Dataset entries

= = = = =

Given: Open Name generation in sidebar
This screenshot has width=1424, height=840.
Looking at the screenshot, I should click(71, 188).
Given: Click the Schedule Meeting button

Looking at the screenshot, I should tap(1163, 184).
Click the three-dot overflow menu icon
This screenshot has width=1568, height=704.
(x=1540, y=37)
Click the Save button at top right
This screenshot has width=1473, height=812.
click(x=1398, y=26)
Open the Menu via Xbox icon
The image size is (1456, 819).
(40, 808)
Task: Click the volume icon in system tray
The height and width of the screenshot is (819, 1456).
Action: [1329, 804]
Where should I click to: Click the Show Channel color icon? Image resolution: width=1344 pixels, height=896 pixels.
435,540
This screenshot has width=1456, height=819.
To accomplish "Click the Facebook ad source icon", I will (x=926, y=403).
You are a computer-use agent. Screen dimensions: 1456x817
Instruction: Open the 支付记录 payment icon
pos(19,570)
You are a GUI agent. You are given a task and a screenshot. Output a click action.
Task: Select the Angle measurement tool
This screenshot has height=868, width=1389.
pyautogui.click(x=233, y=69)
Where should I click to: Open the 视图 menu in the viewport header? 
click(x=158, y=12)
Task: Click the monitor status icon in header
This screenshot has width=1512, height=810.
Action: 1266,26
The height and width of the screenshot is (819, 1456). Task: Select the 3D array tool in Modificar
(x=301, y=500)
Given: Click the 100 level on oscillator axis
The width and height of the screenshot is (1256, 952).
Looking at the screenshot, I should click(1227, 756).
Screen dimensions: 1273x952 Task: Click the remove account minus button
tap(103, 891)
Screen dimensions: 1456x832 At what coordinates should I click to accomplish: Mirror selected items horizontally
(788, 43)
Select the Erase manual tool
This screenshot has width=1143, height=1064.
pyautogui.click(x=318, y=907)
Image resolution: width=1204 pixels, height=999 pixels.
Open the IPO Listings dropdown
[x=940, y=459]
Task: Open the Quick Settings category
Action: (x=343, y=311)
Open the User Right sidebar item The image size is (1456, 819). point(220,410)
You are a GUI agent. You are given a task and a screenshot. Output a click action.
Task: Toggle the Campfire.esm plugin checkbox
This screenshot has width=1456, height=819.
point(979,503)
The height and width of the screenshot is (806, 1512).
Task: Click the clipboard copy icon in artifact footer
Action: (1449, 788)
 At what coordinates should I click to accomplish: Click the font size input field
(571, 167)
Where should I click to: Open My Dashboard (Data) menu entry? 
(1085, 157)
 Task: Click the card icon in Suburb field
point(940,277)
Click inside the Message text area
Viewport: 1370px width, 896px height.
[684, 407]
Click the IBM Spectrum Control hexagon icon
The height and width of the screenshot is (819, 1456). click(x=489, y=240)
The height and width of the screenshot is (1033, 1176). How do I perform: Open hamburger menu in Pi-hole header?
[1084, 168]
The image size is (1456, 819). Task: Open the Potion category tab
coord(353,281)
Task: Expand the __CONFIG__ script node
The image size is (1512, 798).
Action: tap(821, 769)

= = = = =

WHAT IS EXPECTED:
Only the lines from the one containing "Task: Click the card icon in Suburb field" through the end of the entries above belong in the answer; repeat them exactly.

RESPONSE:
 Task: Click the card icon in Suburb field
point(940,277)
Click inside the Message text area
Viewport: 1370px width, 896px height.
[684, 407]
Click the IBM Spectrum Control hexagon icon
The height and width of the screenshot is (819, 1456). click(x=489, y=240)
The height and width of the screenshot is (1033, 1176). How do I perform: Open hamburger menu in Pi-hole header?
[1084, 168]
The image size is (1456, 819). Task: Open the Potion category tab
coord(353,281)
Task: Expand the __CONFIG__ script node
The image size is (1512, 798).
Action: tap(821, 769)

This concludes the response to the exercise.